## Available data
BEGIN
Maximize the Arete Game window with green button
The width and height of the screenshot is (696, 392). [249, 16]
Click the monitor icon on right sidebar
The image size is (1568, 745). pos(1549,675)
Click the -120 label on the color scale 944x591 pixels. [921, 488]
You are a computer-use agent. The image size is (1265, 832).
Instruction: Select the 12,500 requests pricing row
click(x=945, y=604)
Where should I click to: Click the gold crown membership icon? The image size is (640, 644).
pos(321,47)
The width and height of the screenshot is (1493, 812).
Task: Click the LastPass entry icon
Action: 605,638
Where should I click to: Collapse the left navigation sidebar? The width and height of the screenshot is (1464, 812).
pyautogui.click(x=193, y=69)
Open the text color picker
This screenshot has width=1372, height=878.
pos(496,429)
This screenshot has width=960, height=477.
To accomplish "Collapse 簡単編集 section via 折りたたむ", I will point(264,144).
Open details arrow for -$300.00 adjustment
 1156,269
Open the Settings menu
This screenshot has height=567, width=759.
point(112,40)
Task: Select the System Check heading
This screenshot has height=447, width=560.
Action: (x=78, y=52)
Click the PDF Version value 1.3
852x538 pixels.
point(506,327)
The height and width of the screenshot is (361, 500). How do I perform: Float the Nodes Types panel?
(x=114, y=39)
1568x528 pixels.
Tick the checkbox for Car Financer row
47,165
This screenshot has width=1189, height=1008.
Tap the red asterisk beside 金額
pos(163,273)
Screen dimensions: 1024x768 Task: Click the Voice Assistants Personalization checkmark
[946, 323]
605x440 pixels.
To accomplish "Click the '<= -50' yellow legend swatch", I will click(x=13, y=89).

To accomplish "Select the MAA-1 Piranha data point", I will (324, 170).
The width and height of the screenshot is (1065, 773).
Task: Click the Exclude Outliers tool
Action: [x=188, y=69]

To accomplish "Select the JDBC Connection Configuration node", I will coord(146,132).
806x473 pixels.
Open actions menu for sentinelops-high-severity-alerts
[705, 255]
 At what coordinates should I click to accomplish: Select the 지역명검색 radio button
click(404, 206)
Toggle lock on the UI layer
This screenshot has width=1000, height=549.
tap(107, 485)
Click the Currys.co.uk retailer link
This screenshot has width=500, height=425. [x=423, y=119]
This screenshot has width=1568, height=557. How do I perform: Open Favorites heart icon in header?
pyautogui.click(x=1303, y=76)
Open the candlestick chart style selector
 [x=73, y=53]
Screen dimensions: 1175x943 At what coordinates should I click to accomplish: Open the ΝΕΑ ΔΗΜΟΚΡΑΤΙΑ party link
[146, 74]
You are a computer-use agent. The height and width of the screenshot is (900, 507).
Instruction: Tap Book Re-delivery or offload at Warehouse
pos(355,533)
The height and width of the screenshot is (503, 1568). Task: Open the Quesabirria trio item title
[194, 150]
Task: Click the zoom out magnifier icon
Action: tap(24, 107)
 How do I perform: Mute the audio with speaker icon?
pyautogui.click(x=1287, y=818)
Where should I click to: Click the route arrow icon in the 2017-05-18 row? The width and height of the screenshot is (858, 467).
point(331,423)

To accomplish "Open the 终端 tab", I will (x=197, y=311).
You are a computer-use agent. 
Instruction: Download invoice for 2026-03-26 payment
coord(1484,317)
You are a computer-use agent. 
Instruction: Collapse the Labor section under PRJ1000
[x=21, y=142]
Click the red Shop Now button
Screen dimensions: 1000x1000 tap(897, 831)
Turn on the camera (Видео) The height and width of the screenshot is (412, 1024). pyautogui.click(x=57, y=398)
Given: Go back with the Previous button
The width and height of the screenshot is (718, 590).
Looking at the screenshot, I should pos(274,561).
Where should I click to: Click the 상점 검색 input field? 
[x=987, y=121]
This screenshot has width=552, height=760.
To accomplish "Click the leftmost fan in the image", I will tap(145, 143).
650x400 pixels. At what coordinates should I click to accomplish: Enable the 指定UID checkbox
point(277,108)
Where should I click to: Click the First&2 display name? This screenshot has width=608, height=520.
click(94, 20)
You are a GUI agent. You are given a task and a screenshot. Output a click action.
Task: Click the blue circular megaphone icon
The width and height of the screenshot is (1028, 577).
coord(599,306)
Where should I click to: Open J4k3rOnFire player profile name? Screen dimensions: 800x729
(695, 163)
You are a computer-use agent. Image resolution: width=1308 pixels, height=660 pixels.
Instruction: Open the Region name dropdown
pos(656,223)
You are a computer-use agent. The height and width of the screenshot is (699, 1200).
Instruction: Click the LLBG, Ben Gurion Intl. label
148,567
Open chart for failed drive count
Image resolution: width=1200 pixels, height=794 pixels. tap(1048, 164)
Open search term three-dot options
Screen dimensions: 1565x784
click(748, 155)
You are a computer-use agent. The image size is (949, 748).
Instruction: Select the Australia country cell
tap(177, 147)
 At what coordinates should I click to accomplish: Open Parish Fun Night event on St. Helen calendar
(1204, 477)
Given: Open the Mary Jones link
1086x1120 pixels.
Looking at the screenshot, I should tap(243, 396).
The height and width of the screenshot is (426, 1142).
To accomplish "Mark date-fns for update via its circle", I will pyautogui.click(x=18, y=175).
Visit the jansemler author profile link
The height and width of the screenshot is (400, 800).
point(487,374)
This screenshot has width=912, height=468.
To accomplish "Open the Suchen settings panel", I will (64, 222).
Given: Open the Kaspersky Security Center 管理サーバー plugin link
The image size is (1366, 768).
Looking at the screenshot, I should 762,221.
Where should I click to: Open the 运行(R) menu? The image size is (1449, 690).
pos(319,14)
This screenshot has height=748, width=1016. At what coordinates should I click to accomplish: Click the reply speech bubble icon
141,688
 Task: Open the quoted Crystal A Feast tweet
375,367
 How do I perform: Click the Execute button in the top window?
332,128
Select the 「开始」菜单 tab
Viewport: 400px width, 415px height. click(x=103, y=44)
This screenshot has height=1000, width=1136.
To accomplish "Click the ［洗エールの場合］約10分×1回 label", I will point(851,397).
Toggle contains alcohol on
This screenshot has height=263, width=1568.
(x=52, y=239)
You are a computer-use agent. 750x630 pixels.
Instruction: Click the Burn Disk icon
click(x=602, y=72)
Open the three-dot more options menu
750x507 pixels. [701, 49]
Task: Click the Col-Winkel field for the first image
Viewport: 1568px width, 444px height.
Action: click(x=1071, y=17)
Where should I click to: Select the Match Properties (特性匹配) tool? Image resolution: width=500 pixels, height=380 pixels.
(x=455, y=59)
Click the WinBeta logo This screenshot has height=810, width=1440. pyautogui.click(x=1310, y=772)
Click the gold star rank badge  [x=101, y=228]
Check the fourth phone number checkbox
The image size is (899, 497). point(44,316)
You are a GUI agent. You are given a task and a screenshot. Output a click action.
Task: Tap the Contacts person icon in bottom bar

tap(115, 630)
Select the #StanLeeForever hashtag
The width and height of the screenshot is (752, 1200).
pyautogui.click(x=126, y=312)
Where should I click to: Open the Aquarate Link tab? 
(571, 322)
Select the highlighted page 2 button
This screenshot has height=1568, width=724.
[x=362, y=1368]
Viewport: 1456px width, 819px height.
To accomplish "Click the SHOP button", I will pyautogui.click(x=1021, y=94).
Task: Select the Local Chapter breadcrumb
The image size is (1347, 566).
END
## Prompt
The lines above that hold the word "agent" should be found and copied out.

## Exercise answer
You are a computer-use agent. The image size is (1265, 832).
You are a computer-use agent. The height and width of the screenshot is (900, 507).
You are a computer-use agent. 
You are a computer-use agent. 
You are a GUI agent. You are given a task and a screenshot. Output a click action.
You are a computer-use agent. Image resolution: width=1308 pixels, height=660 pixels.
You are a computer-use agent. The height and width of the screenshot is (699, 1200).
You are a computer-use agent. The image size is (949, 748).
You are a computer-use agent. 750x630 pixels.
You are a GUI agent. You are given a task and a screenshot. Output a click action.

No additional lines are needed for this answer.